#### Supplied material:
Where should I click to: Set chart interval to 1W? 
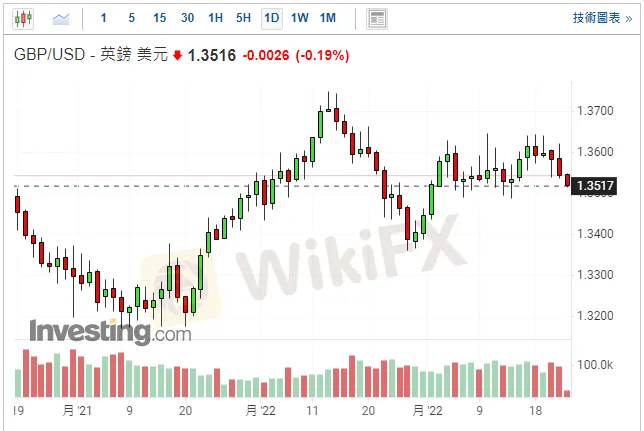click(x=300, y=18)
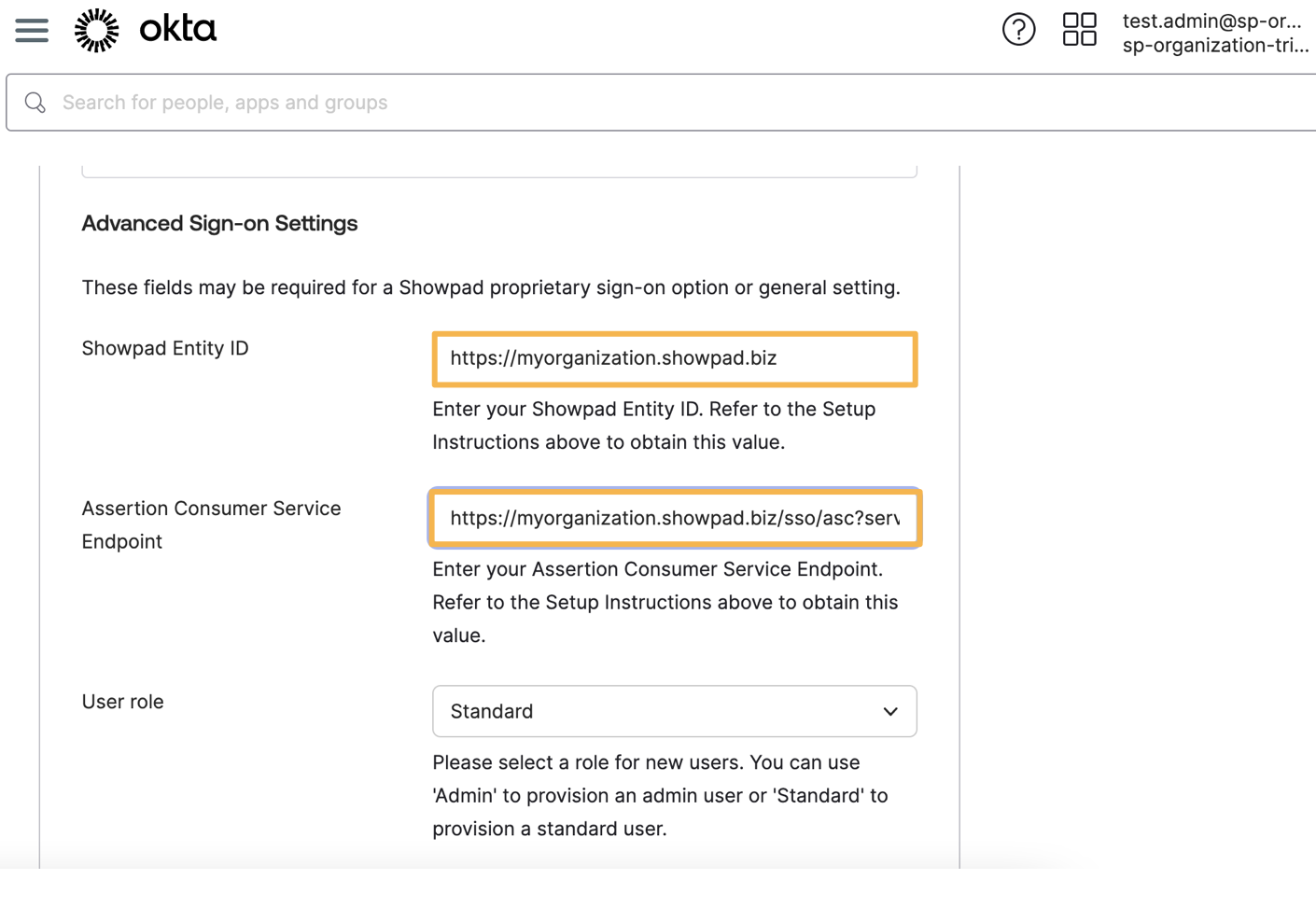The image size is (1316, 907).
Task: Open the hamburger navigation menu
Action: point(32,30)
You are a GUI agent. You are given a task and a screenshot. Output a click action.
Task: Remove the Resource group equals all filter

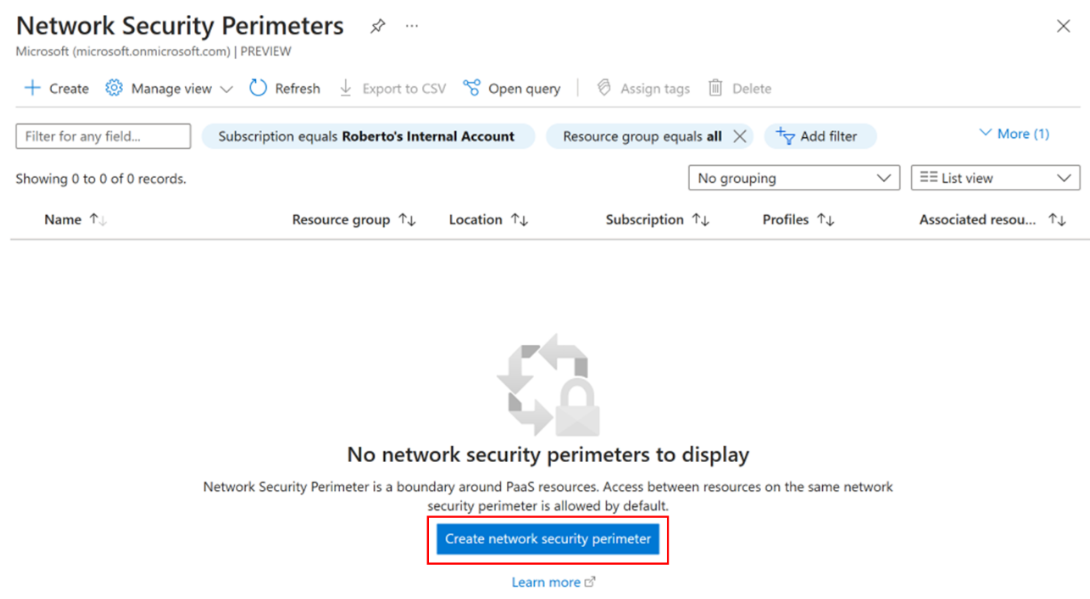(x=740, y=136)
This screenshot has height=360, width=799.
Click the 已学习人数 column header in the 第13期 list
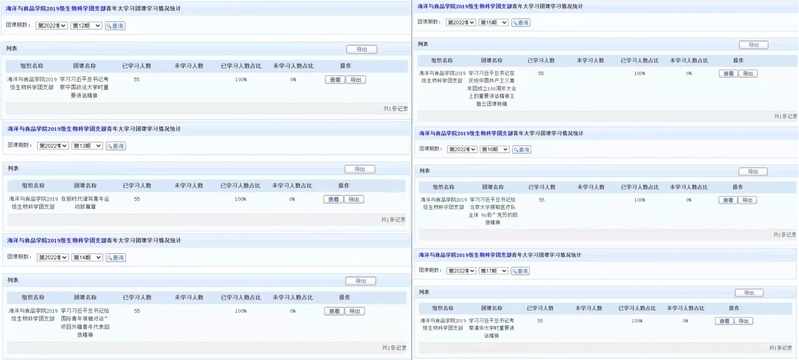coord(137,186)
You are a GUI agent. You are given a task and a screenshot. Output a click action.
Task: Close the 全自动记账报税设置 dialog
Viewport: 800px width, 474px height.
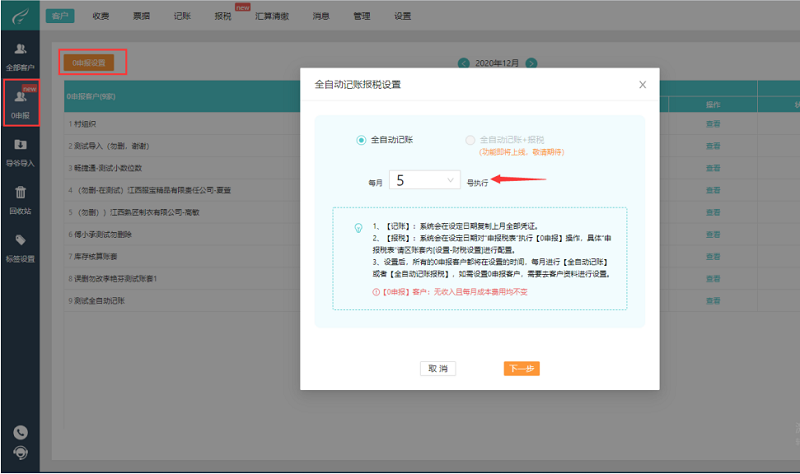coord(642,85)
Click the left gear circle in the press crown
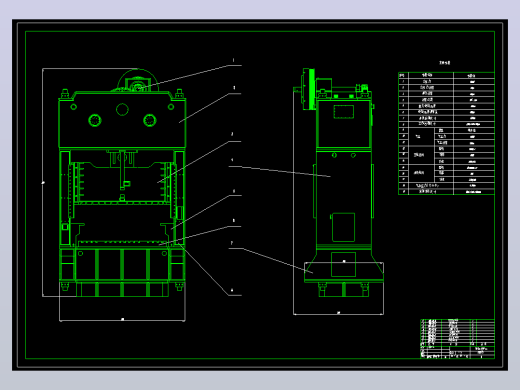This screenshot has width=520, height=390. (x=95, y=120)
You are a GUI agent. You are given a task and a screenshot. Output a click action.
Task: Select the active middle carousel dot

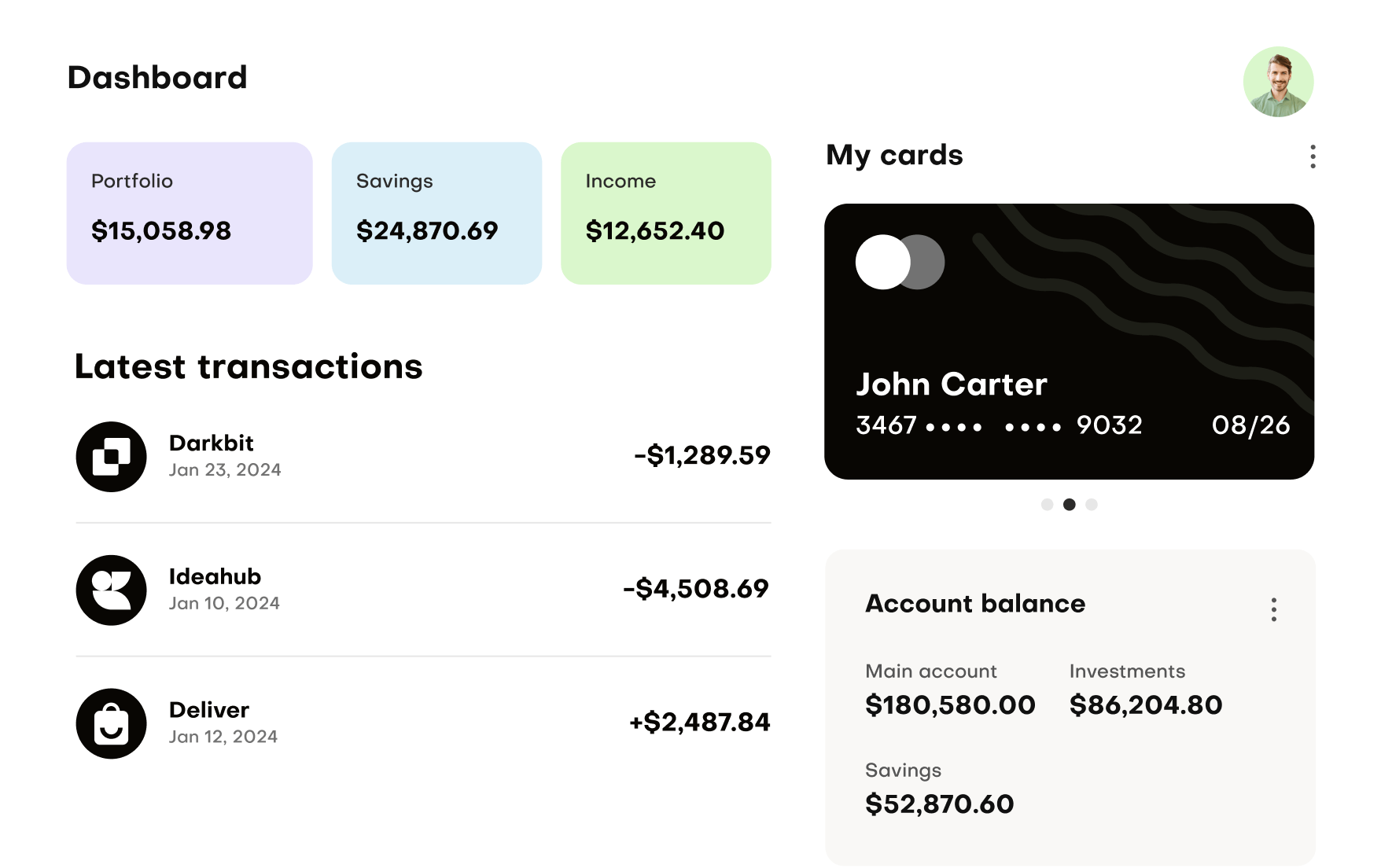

#### Exercise details:
All that belongs in the answer is the exact run of lines from the line containing "Task: Close the 全自动记账报税设置 dialog" to the end of the listing above, pictures removed.

#### Written response:
Task: Close the 全自动记账报税设置 dialog
Viewport: 800px width, 474px height.
coord(642,85)
Click the left gear circle in the press crown
This screenshot has width=520, height=390. (x=95, y=120)
You are a GUI agent. You are given a task and a screenshot. Output a click action.
Task: Select the active middle carousel dot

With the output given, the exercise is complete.